DATA LISTING Start Marker

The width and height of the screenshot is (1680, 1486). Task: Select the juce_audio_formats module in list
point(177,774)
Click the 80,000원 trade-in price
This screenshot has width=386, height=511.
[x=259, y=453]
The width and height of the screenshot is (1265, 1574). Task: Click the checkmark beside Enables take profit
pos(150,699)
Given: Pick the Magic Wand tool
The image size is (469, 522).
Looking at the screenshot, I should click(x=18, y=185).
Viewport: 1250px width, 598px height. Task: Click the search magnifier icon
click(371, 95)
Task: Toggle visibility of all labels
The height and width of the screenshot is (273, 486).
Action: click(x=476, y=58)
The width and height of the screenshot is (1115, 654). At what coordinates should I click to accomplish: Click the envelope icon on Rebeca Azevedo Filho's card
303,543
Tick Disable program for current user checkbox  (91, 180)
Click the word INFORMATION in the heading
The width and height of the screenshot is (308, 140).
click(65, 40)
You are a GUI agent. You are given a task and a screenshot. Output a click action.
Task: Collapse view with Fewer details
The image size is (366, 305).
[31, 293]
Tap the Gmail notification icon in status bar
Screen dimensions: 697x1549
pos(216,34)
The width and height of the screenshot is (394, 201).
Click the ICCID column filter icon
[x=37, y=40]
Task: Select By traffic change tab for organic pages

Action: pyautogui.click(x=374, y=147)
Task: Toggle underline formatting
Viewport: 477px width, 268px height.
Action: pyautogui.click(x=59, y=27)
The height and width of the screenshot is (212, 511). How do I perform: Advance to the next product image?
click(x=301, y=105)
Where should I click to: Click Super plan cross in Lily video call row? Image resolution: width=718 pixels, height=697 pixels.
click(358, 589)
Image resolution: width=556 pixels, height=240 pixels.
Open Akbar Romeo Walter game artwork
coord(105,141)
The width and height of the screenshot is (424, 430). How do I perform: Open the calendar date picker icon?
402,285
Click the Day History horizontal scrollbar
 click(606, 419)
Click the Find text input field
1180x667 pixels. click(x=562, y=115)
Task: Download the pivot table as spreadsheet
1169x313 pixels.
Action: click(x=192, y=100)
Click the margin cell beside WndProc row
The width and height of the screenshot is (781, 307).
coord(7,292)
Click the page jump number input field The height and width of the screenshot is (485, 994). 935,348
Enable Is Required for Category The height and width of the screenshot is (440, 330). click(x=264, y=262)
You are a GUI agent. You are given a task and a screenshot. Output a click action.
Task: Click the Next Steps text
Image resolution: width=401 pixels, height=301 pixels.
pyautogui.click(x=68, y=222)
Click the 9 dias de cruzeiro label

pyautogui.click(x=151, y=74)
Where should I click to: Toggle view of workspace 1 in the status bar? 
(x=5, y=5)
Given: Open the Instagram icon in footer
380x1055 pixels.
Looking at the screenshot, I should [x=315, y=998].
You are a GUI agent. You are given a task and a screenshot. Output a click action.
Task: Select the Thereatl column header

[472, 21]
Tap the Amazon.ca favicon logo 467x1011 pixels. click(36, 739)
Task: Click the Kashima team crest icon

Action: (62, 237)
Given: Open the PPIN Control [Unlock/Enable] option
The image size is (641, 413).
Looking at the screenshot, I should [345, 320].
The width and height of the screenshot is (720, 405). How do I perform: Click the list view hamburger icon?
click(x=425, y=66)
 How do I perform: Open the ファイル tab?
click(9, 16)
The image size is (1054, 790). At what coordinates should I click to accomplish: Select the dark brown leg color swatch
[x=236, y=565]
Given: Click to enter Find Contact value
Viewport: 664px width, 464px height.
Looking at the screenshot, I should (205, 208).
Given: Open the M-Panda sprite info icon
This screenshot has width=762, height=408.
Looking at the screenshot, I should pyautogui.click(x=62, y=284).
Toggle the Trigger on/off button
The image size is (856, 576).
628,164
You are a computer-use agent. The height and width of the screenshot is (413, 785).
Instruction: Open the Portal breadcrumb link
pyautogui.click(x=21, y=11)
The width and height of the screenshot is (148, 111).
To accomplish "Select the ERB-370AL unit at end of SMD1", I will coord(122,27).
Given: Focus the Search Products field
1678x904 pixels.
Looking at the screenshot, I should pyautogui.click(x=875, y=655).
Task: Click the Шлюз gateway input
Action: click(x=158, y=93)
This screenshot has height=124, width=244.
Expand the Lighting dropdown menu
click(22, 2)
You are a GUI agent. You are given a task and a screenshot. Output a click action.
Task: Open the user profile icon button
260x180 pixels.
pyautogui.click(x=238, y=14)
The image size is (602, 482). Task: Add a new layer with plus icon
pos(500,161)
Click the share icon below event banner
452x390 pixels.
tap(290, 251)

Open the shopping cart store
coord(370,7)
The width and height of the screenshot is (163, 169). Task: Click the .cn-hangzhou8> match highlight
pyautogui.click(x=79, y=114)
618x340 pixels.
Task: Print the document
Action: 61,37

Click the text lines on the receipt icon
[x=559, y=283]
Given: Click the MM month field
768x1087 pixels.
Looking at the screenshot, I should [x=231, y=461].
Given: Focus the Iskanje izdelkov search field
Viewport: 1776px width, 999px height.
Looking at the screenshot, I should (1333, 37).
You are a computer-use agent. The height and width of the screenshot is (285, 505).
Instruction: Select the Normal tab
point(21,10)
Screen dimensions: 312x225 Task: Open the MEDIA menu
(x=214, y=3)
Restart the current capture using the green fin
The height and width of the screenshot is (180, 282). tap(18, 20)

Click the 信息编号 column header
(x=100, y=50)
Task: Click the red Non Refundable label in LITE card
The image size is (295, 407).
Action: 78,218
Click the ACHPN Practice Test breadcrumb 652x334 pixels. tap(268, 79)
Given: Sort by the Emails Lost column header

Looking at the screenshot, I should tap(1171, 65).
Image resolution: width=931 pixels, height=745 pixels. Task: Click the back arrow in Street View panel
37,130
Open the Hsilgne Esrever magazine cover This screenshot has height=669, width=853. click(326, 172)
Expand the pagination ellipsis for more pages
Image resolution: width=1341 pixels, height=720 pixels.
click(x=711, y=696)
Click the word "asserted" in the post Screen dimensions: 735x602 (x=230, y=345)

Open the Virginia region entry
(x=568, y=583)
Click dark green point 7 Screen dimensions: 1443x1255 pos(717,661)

DATA LISTING End Marker

- PROBLEM TO WORK ON -
Only lines of the data holding the word "button" go in the answer. Please copy each of them.

- RESPONSE BOX -
Toggle the Trigger on/off button
Task: Open the user profile icon button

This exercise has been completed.